するめいか』(制作・ルーツ)は、2009年7月からニコニコ動画で公開されている、自主制作アニメ(現在、第9話まで週間連載中)。原作は、Webサイト『Webマガジン幻冬舎』内の企画「THE B-TEAM 実況野郎文芸部」で連載している、同名のWebマンガ。なお、同タイトルの同人誌とDVDも、同人誌即売会で頒布された。

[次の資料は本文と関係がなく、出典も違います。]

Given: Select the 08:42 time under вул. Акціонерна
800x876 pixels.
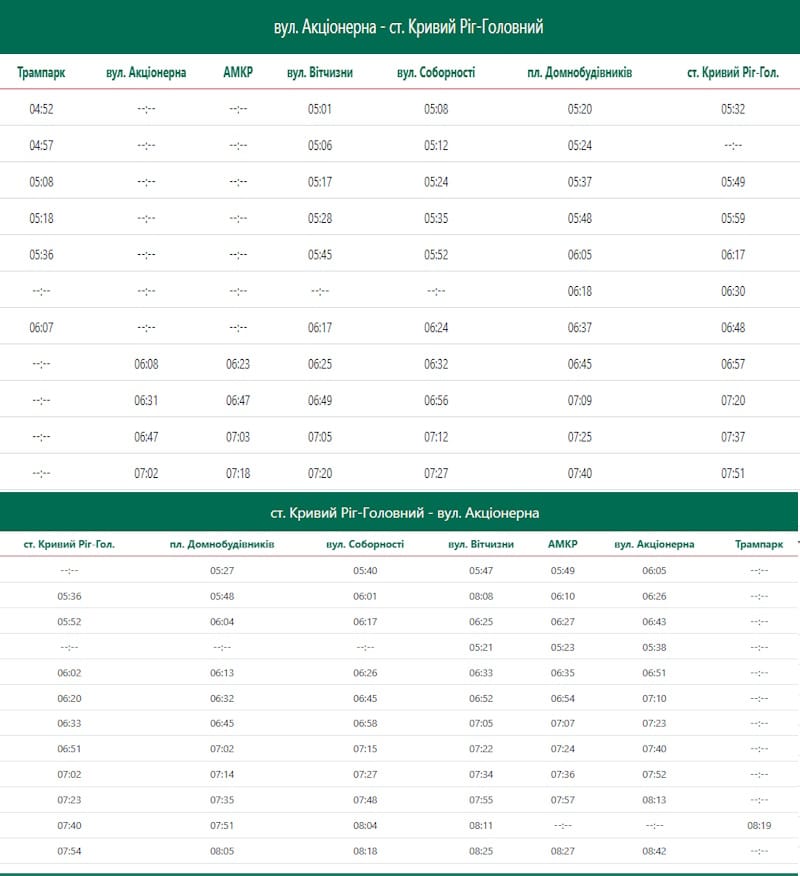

本作の内容は、ふたりの少女、渡辺三木(わたなべ・みき/CV・小岩井綾)と、鵜久森サチ(うぐもり・さち/CV・小春かんき)の軽妙な会話を中心に、実写動画の多彩な手法を織り交ぜたもの。軽いタッチのコミカルな作品で、一回が5分程度なので、肩の力を抜いて気楽に見られる。

解説

全体の印象を言うと、アニメ版の方が原作より数倍、数十倍面白い。なぜ面白いのか。

まず、『あずまんが大王』の大阪的なマイペース天然ボケ*1と、『らき☆すた』のかがみ的なツンデレ突っ込みという、ふたりのコンビが上手く噛み合っていることが挙げられる。これには、声優の演技が果たしている役割が大きい。特にツッコミ側が早口でテンポが加速することで、だれない。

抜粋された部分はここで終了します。